@fabiodebenedettis Roma
Le opere di Fabio De Benedettis raccontano con le immagini e gli oggetti quel conflitto di classe che abbraccia il mondo oggi.
La pulizia degli oggetti e le superfici bianche, neutre che fanno da base ai suoi lavori, ci raccontano l’abbrutimento delle periferie, della poverta’ sociale che fa’ da contenitore alle tensioni sociali che attraversano le metropoli.
Nei suoi lavori non c’e’ traccia del colore, ma solo l’oggetto.
Il colore per sua natura tende ad “abbellire”e lui non lo fa, non vuole farlo.Non vuole “distrarre”.
Una poetica dell’immagine, che racconta l’essenziale,lo fotografa e lo consegna a noi spettatori di ogni luogo e cosa.
Il lavoro di De Benedettis e’ la continua ricerca con i mezzi a lui congeniali della materia, degli oggetti, della fotografia.La fotografia per lui e’ l’amore dell’istante, del non detto, del correre affannoso per cogliere l’attimo,del clou dell’essenziale.

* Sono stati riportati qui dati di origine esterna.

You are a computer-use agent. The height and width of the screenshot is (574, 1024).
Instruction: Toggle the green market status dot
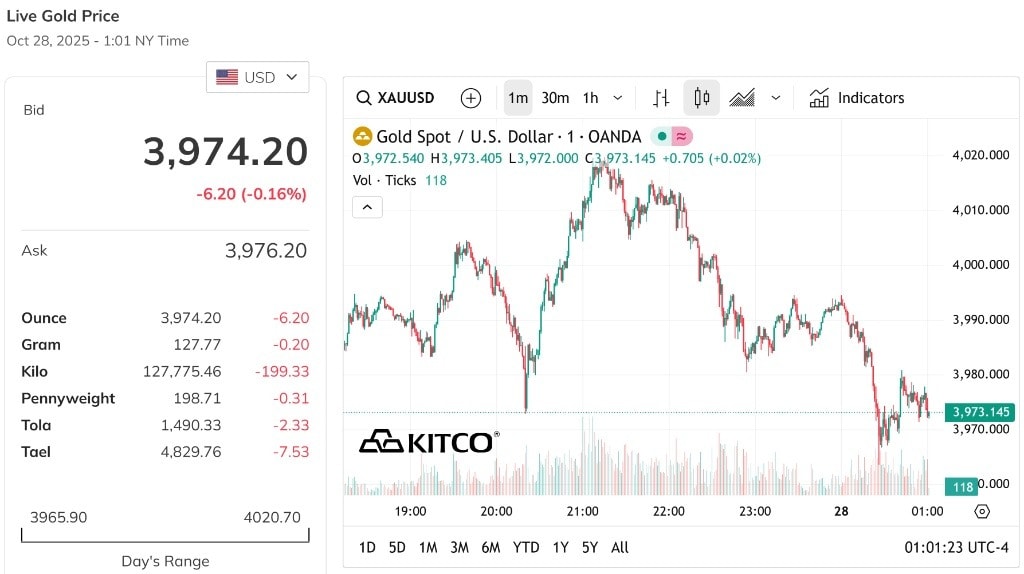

Per queste ragioni parlo di lui, del suo lavoro e seguo con particolare attenzione le tappe della sua ricerca creativa, certo che avro’ e avremo altre sorprese da questo artista dell’essenziale.
Domenico Giglio
Fabio De Benedettis nasce a Roma nel 1969.Dopo essersi diplomato in fotografia professionale presso lo “Stanmore College of Art” di Londra, apre il suo studio nella capitale Inglese, dove vive e lavora per 4 anni dedicandosi alla ritrattistica.
Tornato in Italia nel 2003, si dedica esclusivamente alla fotografia “concettuale” e alla scultura.
Ha all’attivo due mostre in Inghilterra,due collettive in Italia e una in Argentina.
A Gennaio 2006 avra’ luogo la sua prima mostra personale a Roma.